[Screenshot grounding data]
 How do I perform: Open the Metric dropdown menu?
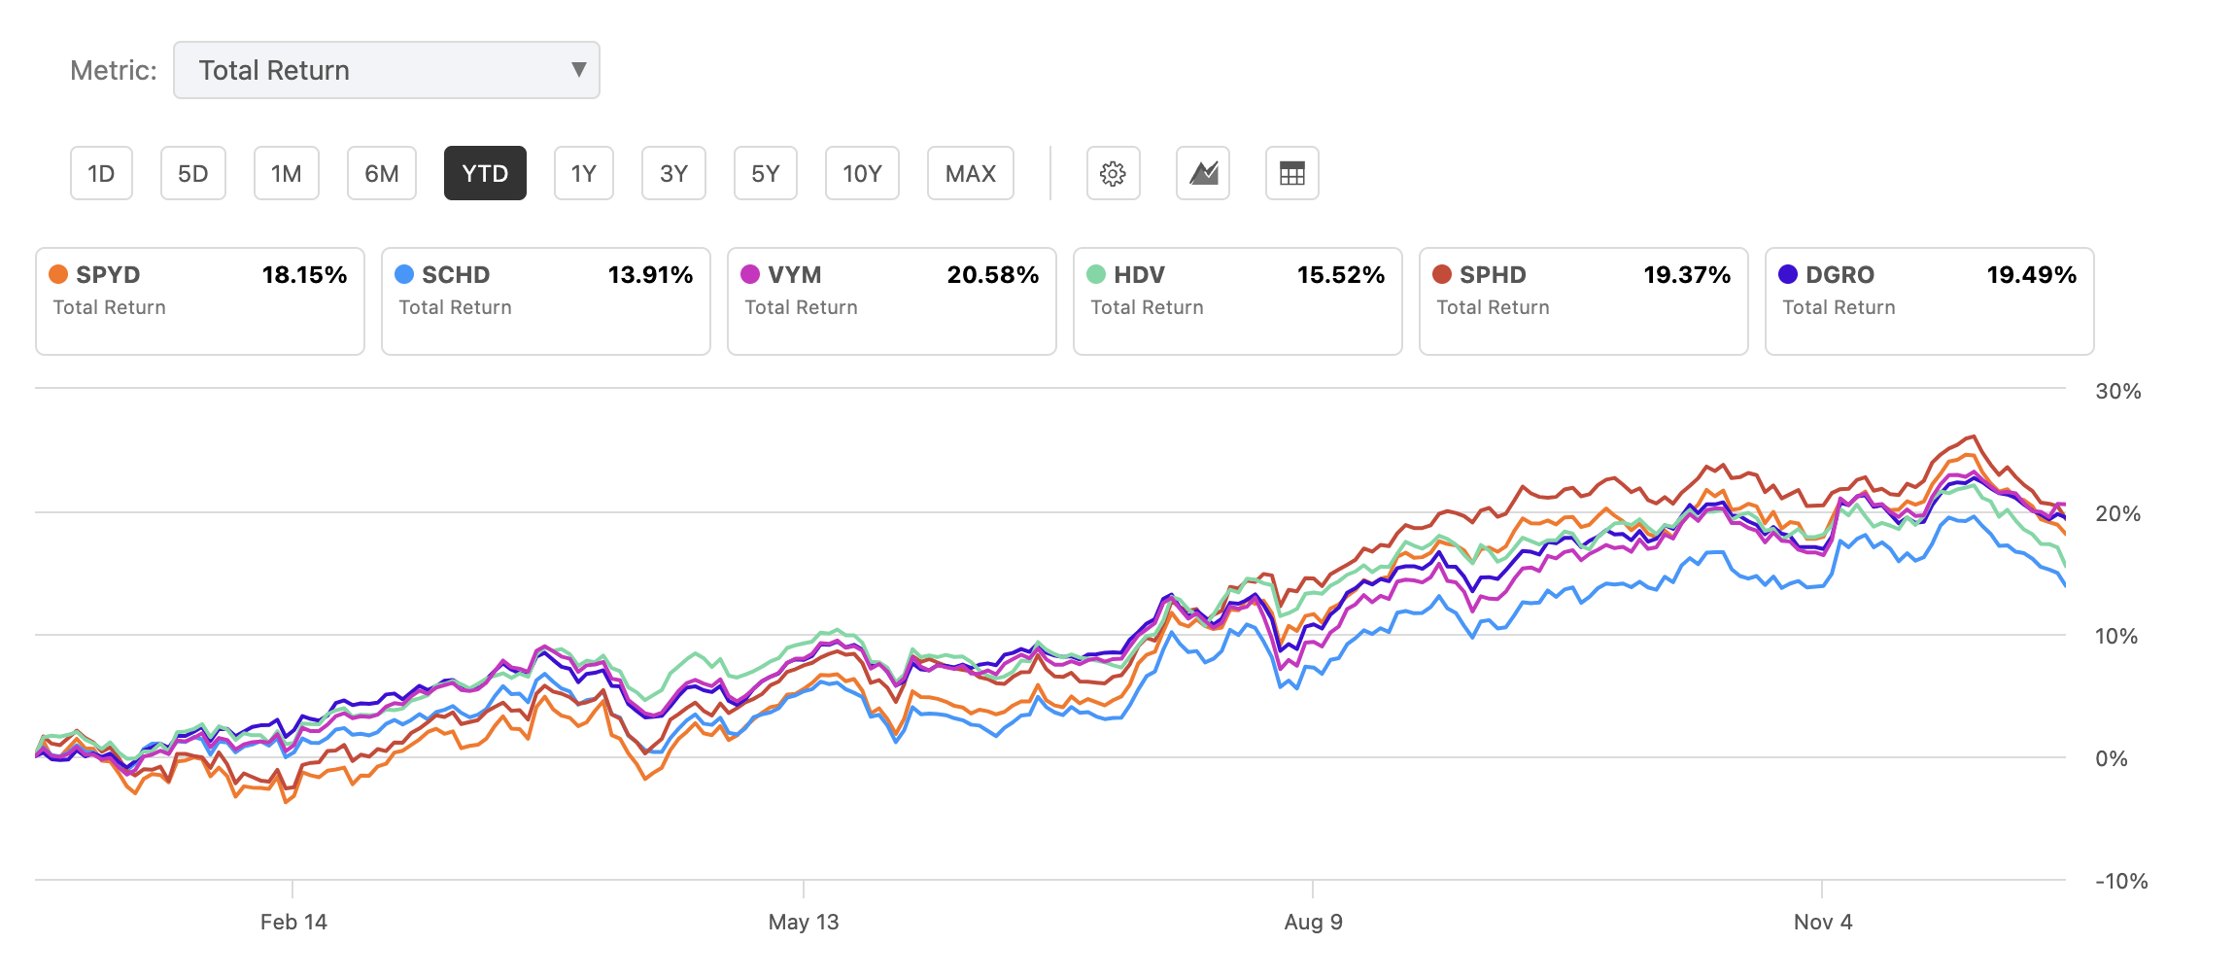[x=386, y=70]
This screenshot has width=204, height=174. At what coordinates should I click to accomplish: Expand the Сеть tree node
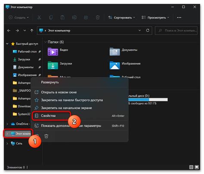tap(7, 143)
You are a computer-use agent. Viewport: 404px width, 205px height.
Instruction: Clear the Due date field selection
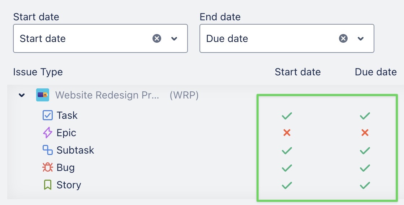click(343, 38)
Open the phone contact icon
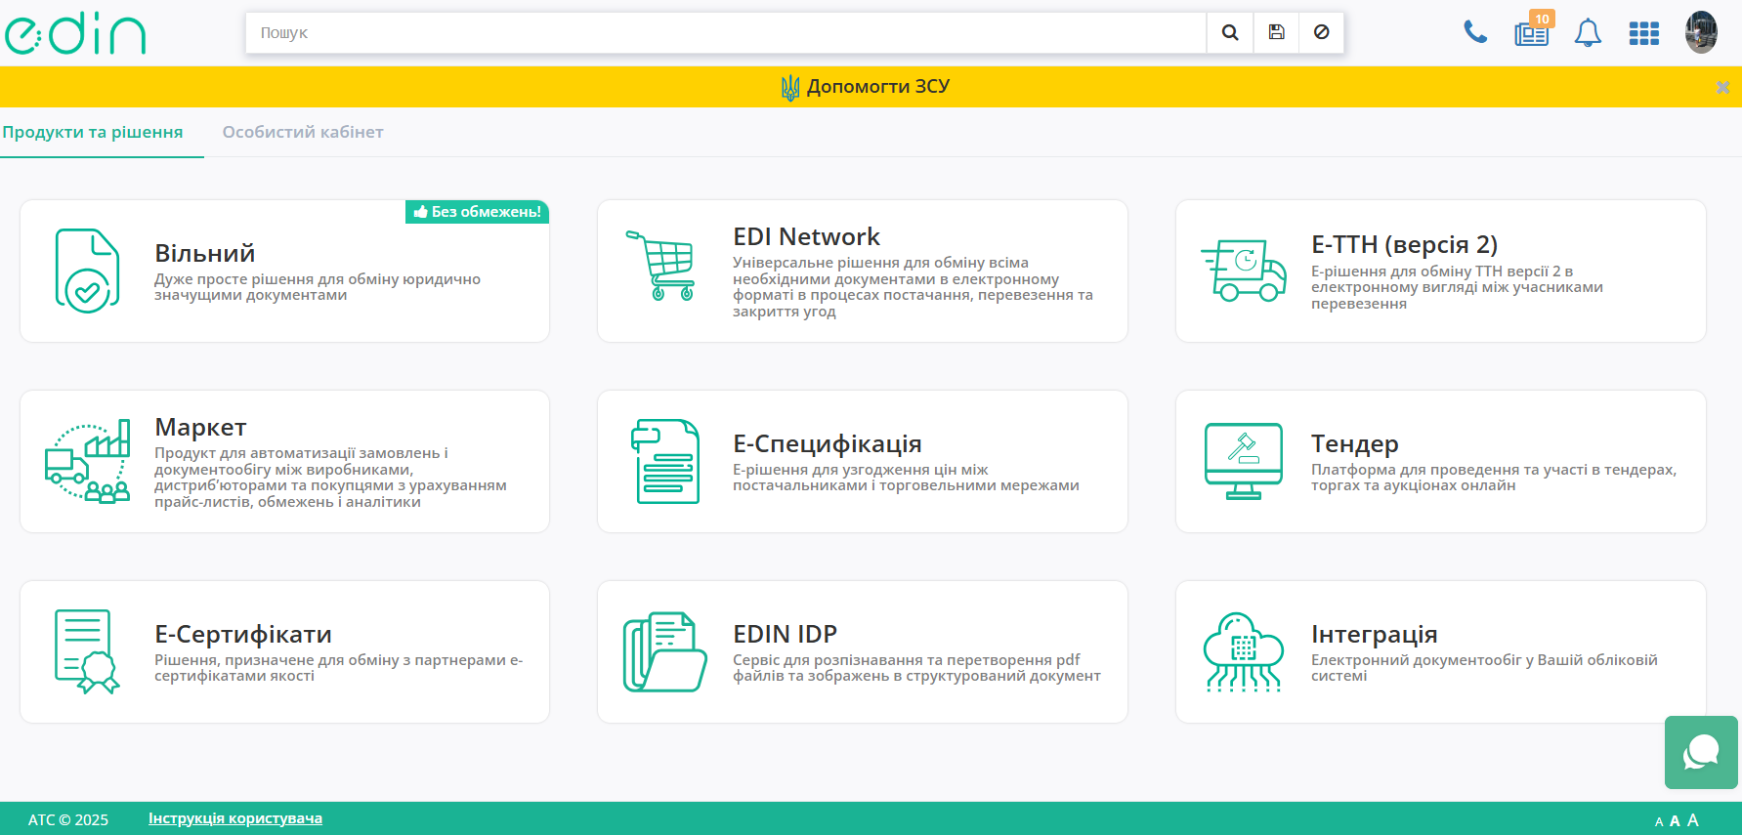The width and height of the screenshot is (1742, 835). 1475,33
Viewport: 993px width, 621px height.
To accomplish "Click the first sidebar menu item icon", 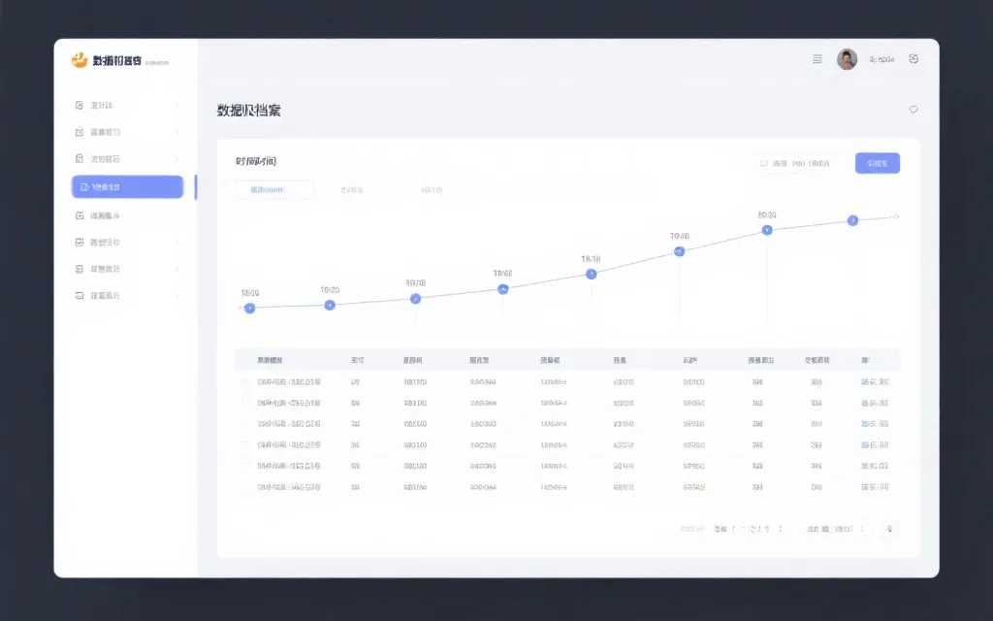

**Assignment**
Lines holding the word "Viewport" in the entries above are the ones to pull out. Copy them all.

**Response for this exercise**
You are a computer-use agent. Viewport: 404px width, 205px height.
Viewport: 993px width, 621px height.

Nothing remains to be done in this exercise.